Victorian bar senior vice chairman Fiona McLeod (pictured) told Lawyers Weekly that the model has been given the green light by the chief justice, the Hon Marilyn Warren AC, and the council of judges of the Supreme Court of Victoria.
Under the new system, which will be piloted for a year, a committee of senior members of the profession will make a preliminary assessment of candidates. The committee will then recommend candidates they believe to be worthy of appointment based on satisfaction of selection criteria. But the final decision remains with the chief justice, McLeod pointed out.
“It’s an advisory committee only ... the chief justice is free to go outside that list and make an appointment,” she said, adding that retaining the chief justice as the appointer “reflects our preference for the continuation of the court-based system”.
The decision to overhaul Victoria’s silk appointment process followed chief justice Warren’s announcement to the bar that she no longer had the capacity to handle the process, revealed McLeod.

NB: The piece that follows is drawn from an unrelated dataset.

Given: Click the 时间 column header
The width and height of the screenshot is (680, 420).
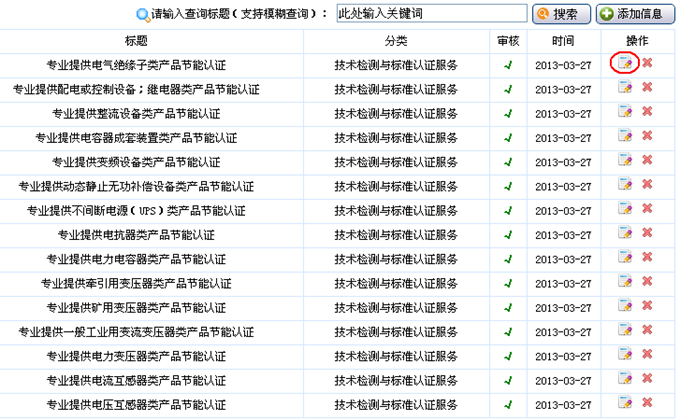Looking at the screenshot, I should 562,41.
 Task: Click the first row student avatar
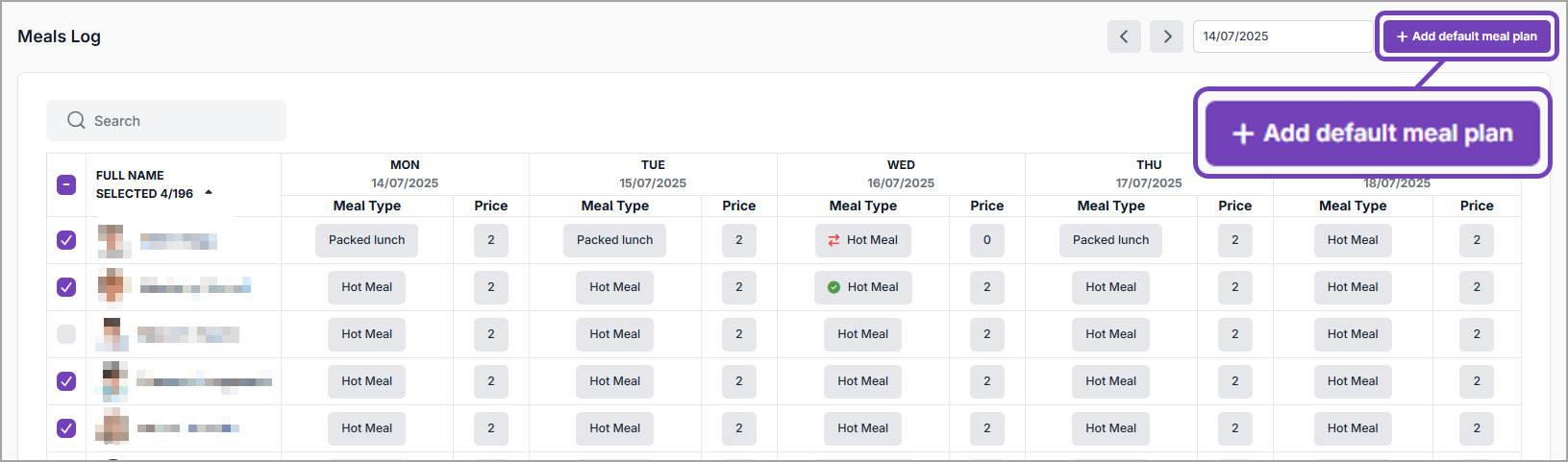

“The chief justice was facing an increasingly heavy workload, which prompted the bar to look at a different model.”
Aside from lightening the chief justice’s workload, another improvement is a new application form that provides greater clarity on how to satisfy the selection criteria, said McLeod, who believes this will encourage stronger applications.
The advisory committee will also be able to provide direct feedback to unsuccessful candidates, she added.
“We can tell someone they didn’t make the shortlist, not just because of the chief justice’s view, but with specific feedback about why the application fell down.
“This will assist unsuccessful candidates in addressing and strengthening those aspects of their practice.”
While the Victorian bar took cues from the UK, Queensland and New South Wales models for silk appointments, McLeod said this pilot is “uniquely Victorian”.
The model underwent an extensive consultation process with the legal profession and other stakeholders. It will be reviewed after the 2012 round of appointments.
“The views of the bar, court and other interested parties will be canvassed again and hopefully provide a sound basis to go forward with this process of appointment of senior counsel in Victoria,” McLeod said.